» **What is being asked**
Nothing but the lines below from the one with "Click the crossed-out bell timer icon" through the one with "This screenshot has height=569, width=728." should be output, each exactly as given, and no pictures.
** Opening Entries supplied block **
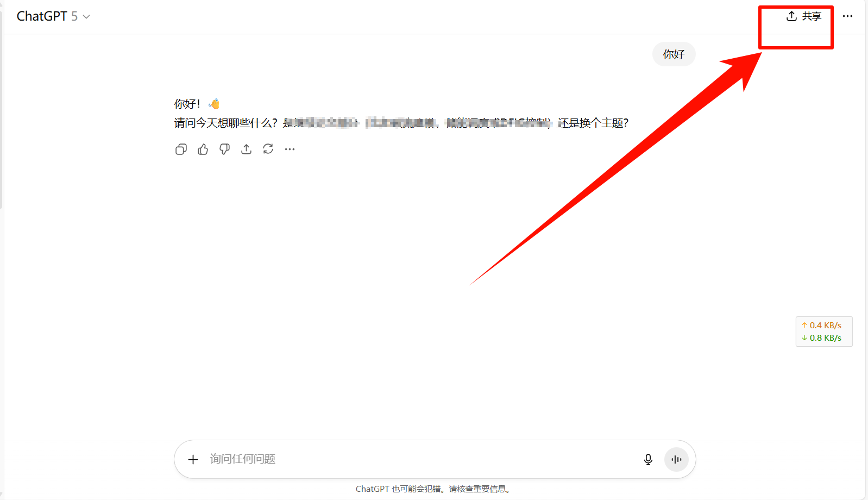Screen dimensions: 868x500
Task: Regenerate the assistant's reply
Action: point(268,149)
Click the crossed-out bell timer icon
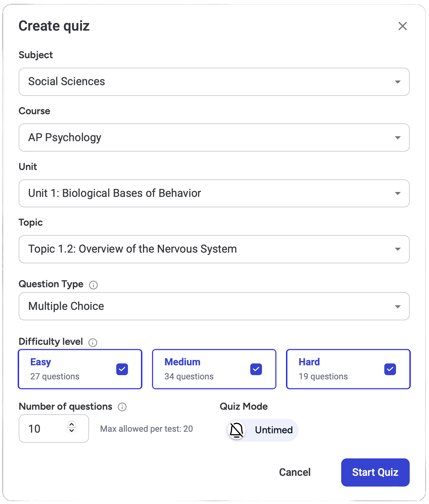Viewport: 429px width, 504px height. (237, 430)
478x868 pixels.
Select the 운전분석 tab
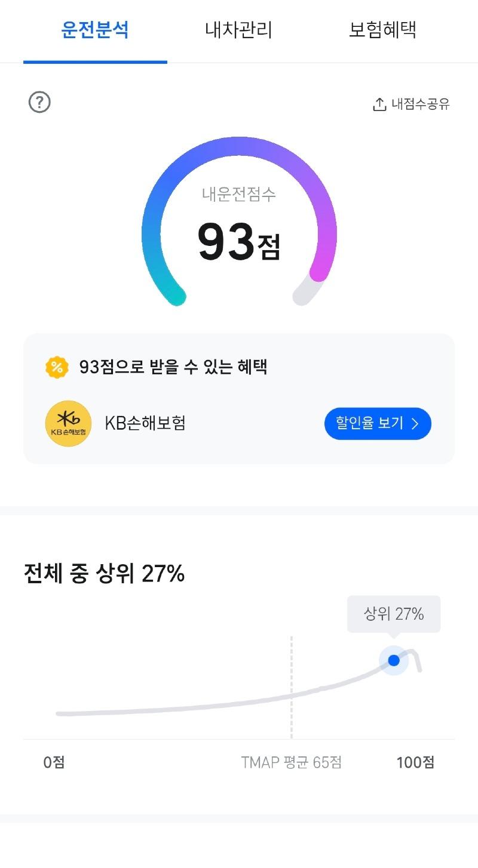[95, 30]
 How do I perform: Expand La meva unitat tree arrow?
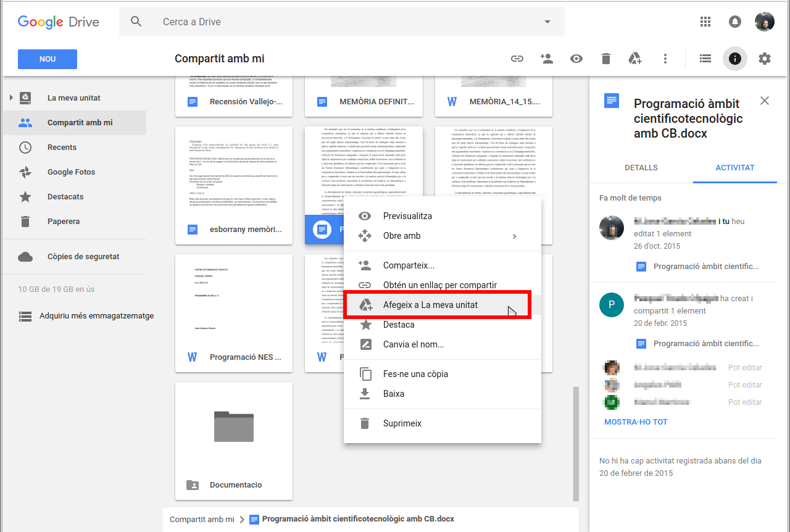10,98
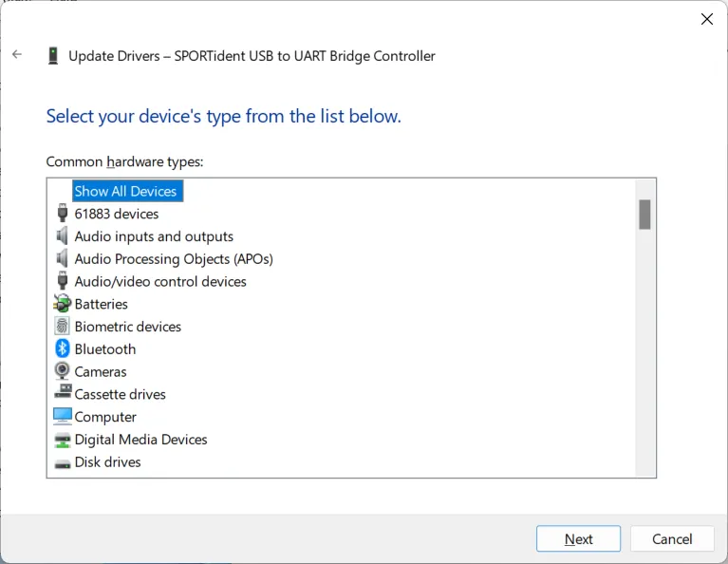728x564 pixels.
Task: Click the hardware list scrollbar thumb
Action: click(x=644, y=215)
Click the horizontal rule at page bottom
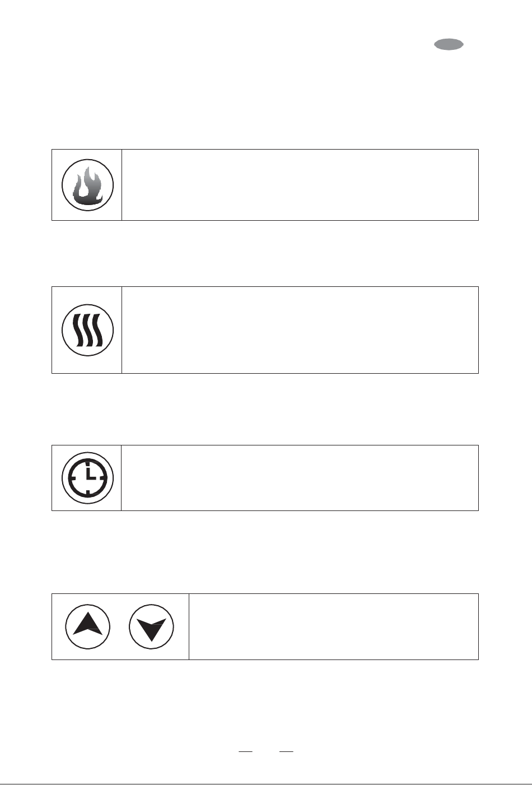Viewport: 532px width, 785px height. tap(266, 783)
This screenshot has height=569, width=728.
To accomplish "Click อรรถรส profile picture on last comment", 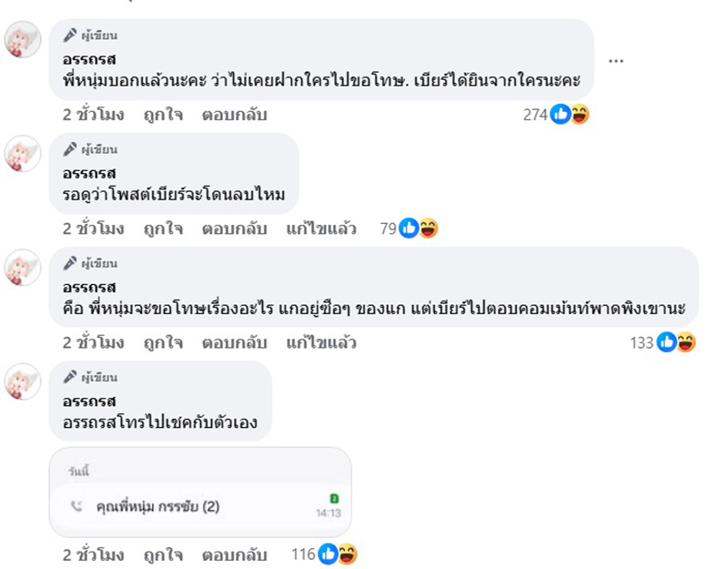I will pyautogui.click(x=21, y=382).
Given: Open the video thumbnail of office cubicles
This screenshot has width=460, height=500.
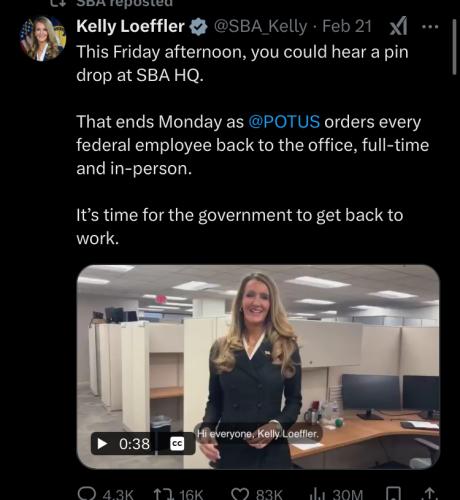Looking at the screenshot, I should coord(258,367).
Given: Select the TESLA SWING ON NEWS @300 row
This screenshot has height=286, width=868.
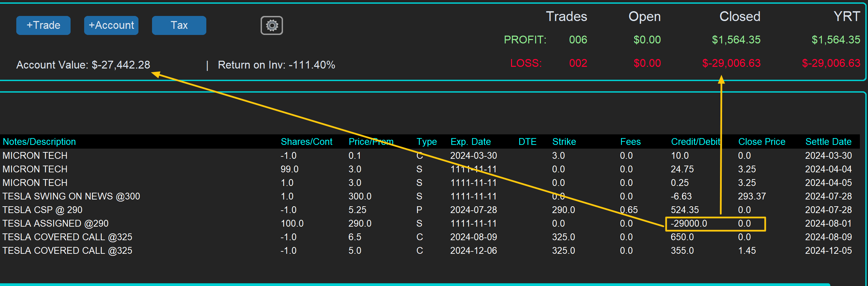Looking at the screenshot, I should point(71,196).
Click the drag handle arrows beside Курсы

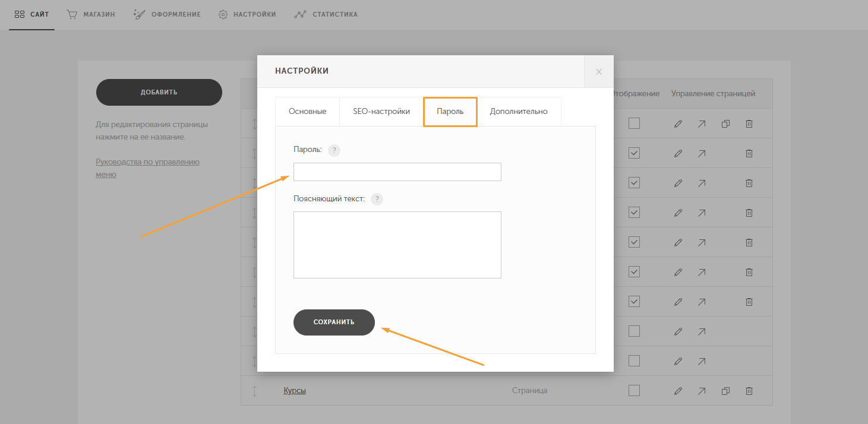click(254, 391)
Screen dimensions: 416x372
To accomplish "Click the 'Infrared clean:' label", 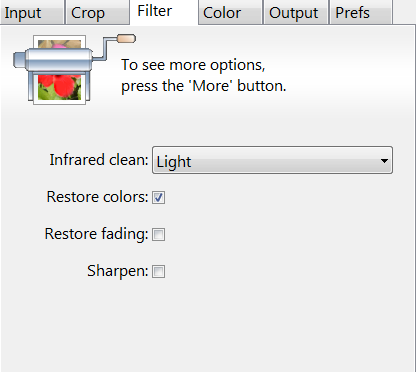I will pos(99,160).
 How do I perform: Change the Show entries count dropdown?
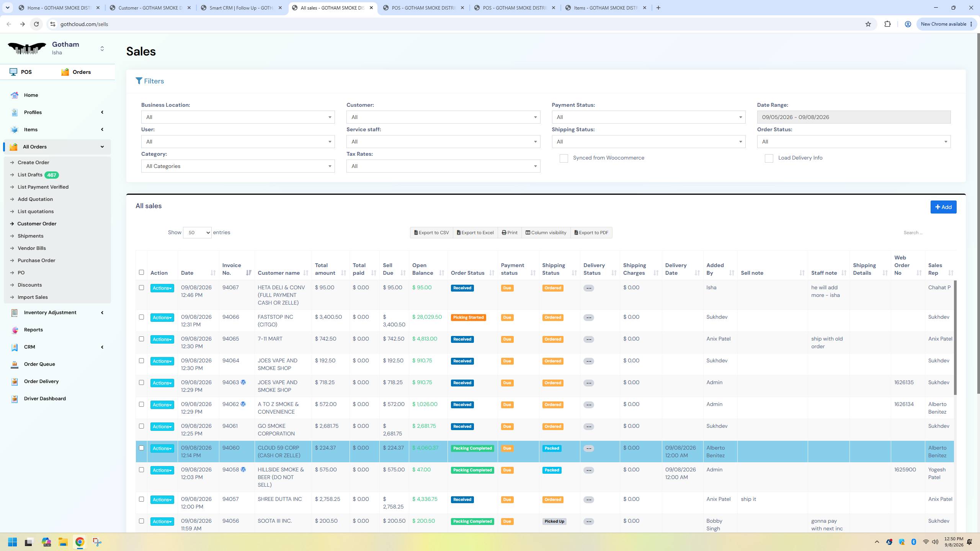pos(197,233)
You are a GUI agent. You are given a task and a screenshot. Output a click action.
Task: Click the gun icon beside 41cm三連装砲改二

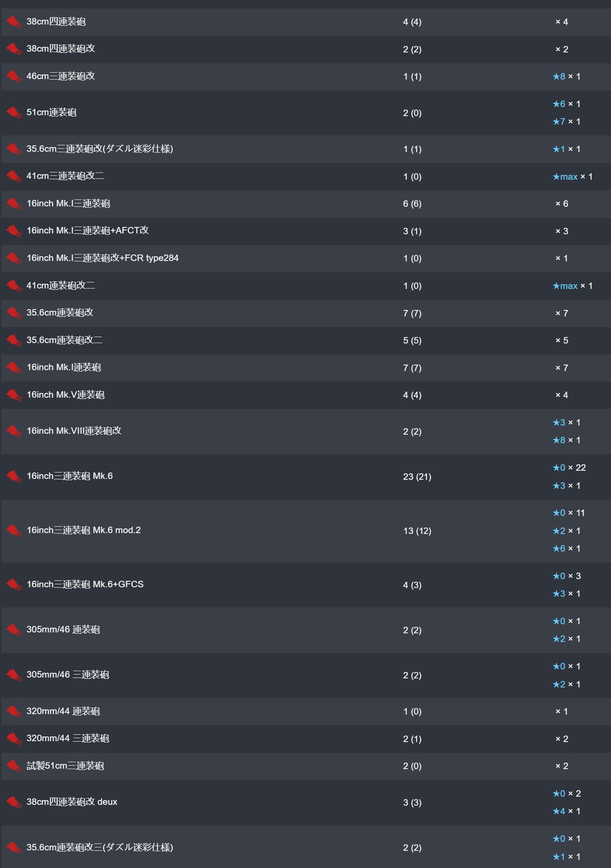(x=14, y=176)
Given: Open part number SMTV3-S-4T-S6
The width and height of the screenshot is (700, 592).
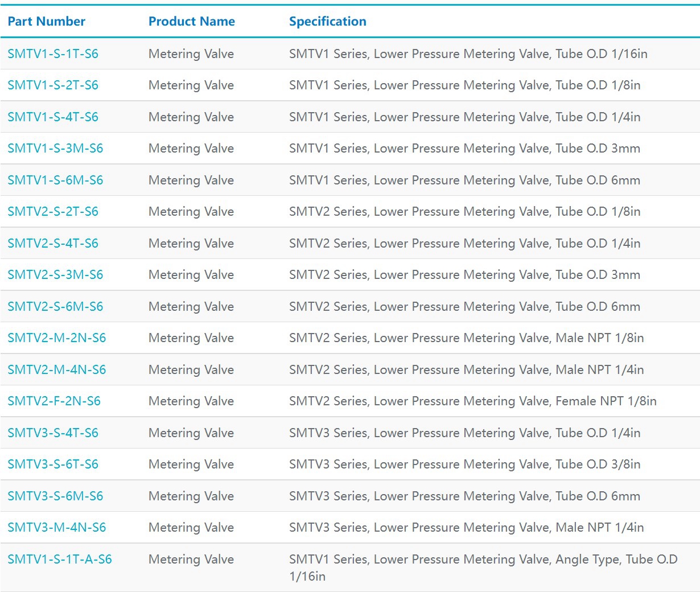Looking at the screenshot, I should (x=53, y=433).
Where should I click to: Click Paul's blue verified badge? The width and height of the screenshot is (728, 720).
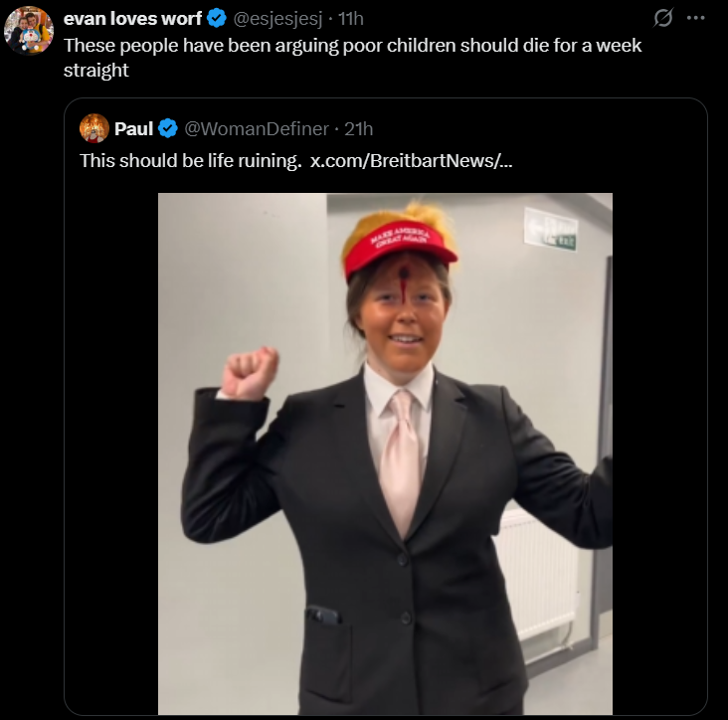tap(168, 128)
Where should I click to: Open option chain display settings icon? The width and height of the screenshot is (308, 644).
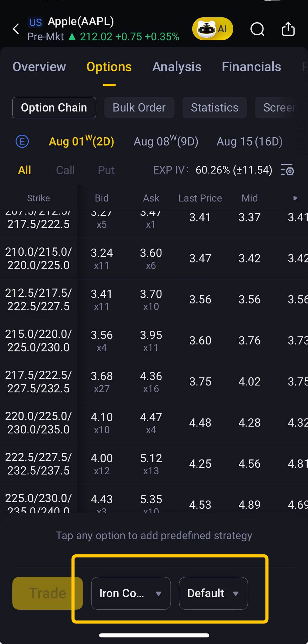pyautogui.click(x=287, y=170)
** Closing Entries supplied block **
» **Response to the exercise**
Click the crossed-out bell timer icon
Viewport: 429px width, 504px height. (237, 430)
478x868 pixels.
Select the 운전분석 tab
[95, 30]
 How do I perform: Expand La meva unitat tree arrow?
10,98
728x564 pixels.
Task: Click the hardware list scrollbar thumb
Action: click(x=644, y=215)
Click the horizontal rule at page bottom
Viewport: 532px width, 785px height. tap(266, 783)
This screenshot has height=569, width=728.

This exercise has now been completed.